— AUFGABENDETAILS —
Welche Gründe für die Indizierung von Max Payne am 29.09.2001 nennt der Text über die Streichung aus den Index-Listen? Führe alle auf.

# Max Payne (PC) aus den Listen indizierter Medien gestrichen



## Pokerclock (28. Februar 2012)

Das Erstlingswerk der bekannten Spiele-Serie "Max Payne" ist mit Wirkung ab 29.02.2012 nicht mehr indiziert (PC-Version). Dies ist aus der BPjM Aktuell 1/2012 zu entnehmen. Die Streichung aus der Index-Liste wird am 29.02. im Bundesanzeiger Nr. 34 bekanntgegeben. Das Spiel wurde am 29.09.2001 u.a. wegen der Bullet-Time-Funktion indiziert, da dies nach Ansicht der Prüfer zu einer "Ästhetisierung von Gewalt" führen würde. Gleichermaßen wurden die Selbstjustiz (Motiv Rache) und die für damalige Verhältnisse realistische Grafik als Gründe angeführt.

Nachdem bereits einige Klassiker, wie Doom, von den Index-Listen  gestrichen wurden, scheint sich der Trend fortzusetzen. Beachtenswert hierbei ist, dass die Streichung auf Grundlage des §23 IV JuSchG ivm. §21 V Nr.2 JuSchG geschah, also der BPjM Tatsachen bekannt wurden, die eine Streichung bzw. eine weitere Aufnahme in die Listen nicht mehr rechtfertigen und 10 Jahre seit der Indizierung vergangen sind. Augenscheinlich scheint hier die grafische Entwicklung im Mittelpunkt zu stehen.

*Quelle: *BPjM Aktuell 1/2012, Bundesanzeiger 2012 Nr.34 vom 29.02.2012, Indizierungsgründe Wikipedia


----------



## PCGH_Marc (28. Februar 2012)

Ha! Gleich morgen eine Screenshot-Galerie


----------



## m-o-m-o (28. Februar 2012)

Bullettime war eine der Begründungen?

Und Matrix war ab 16?

!?!


----------



## beren2707 (28. Februar 2012)

Zurecht, ein Skyrim mit "ab 16"-Aufkleber bietet Finishing-Moves mit abgehackten Köpfen, die im hohen Bogen mit Blutfontänen davonfliegen; dagegen wirkt Max Payne stellenweise fast schon harmlos. Nachdem ich 2004 den Nachfolger gekauft hatte (als süßer kleiner Vierzehnjähriger; an der Kasse im Müller: V:"Bist du schon Achtzehn?" I:*grummel* "Natürlich!" *V:"Ok." ), kam einige Jahre später der erste Teil ins Haus geflogen. Nach wie vor ein wirklich grandioser Titel; war nach dem Zusammenbau meines neuen PCs einer der ersten Titel, der wieder auf die Platte kam. Sobald ne neue Grafikkarte drin ist, wirds als eines der ersten Spiele mit SSAA auf Anschlag durchgezockt!

(Gespeicherte Einträge)

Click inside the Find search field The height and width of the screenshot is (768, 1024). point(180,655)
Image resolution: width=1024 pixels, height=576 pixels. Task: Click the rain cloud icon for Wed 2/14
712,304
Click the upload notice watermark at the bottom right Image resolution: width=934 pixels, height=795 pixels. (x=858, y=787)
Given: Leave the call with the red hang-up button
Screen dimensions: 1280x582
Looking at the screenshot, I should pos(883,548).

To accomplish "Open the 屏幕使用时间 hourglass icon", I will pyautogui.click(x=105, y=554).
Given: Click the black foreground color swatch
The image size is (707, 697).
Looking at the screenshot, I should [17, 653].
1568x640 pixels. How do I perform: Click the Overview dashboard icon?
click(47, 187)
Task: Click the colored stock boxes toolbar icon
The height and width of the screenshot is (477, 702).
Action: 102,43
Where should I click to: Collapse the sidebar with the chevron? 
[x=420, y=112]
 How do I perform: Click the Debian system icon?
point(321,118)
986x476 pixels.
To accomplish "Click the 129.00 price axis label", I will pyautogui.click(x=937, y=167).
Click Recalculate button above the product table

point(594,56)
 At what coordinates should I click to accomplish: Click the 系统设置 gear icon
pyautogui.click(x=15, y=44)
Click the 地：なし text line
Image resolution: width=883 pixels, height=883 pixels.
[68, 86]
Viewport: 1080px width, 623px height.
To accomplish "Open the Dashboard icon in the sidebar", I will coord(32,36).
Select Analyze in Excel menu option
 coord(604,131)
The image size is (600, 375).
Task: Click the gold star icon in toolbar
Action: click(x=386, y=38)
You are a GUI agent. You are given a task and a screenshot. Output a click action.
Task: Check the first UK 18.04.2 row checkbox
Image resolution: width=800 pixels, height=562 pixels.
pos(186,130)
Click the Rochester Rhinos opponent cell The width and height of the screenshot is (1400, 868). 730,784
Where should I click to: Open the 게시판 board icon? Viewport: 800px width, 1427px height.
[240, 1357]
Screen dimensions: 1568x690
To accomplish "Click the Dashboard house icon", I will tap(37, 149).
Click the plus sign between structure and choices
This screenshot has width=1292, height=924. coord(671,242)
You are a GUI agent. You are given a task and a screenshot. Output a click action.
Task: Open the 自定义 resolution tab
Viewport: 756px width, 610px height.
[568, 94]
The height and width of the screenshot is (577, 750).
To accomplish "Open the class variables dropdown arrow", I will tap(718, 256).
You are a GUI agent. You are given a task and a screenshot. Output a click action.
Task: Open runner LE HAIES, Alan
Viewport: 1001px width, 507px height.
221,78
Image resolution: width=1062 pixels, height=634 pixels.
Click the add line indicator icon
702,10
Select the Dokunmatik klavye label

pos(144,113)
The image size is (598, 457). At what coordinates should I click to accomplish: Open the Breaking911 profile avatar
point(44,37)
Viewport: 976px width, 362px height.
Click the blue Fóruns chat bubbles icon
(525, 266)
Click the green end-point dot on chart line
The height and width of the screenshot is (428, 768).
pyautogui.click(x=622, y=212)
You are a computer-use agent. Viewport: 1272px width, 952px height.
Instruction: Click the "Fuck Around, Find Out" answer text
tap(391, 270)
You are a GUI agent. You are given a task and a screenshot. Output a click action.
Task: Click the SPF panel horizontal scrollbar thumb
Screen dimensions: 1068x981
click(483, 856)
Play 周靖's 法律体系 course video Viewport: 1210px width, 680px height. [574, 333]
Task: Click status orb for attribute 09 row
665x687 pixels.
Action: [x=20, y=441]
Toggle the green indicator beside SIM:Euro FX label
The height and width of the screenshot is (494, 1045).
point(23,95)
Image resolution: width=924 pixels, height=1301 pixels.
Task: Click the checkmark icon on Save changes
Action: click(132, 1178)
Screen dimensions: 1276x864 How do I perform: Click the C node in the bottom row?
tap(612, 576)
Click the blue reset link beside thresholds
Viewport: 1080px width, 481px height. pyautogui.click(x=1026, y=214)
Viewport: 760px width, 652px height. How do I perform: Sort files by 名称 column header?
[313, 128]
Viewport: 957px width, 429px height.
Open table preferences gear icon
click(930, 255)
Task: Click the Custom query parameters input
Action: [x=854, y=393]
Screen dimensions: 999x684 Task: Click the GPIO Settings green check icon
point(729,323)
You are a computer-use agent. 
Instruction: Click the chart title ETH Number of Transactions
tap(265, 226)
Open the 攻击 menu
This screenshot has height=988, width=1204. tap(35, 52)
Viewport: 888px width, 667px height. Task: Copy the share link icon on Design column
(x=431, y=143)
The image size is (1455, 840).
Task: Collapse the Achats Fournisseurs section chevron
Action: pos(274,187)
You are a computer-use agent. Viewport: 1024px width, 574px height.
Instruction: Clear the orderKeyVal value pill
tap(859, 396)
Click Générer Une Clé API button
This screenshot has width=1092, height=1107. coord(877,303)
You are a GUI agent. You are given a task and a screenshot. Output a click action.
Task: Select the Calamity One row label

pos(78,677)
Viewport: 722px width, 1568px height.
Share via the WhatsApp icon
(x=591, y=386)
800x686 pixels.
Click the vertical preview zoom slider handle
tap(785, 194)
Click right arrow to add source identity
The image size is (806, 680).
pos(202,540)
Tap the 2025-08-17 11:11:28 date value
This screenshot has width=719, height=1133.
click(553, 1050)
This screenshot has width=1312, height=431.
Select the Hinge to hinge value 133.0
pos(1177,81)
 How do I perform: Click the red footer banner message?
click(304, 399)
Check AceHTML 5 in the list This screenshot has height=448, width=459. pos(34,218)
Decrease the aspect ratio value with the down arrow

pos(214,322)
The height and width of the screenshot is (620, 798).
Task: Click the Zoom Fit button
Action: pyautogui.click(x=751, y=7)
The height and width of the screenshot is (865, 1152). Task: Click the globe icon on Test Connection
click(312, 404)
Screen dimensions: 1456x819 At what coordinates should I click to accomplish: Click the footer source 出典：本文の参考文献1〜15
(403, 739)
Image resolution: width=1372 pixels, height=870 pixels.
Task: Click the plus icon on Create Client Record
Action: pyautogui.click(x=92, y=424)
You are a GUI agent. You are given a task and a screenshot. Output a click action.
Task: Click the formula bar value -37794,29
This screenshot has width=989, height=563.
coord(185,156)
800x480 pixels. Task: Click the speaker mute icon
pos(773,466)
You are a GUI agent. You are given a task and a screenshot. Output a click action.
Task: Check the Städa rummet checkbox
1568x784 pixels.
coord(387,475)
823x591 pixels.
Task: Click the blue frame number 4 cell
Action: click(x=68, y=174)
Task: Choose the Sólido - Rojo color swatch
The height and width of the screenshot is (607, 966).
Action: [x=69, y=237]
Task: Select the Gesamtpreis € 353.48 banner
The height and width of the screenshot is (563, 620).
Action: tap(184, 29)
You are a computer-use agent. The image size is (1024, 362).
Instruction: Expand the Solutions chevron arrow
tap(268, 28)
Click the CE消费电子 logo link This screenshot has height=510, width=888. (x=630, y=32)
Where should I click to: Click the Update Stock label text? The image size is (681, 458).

— LÖSUNG DER AUFGABE —
- die Bullet-Time-Funktion, die nach Ansicht der Prüfer zu einer „Ästhetisierung von Gewalt“ führen würde
- die Selbstjustiz (Motiv Rache)
- die für damalige Verhältnisse realistische Grafik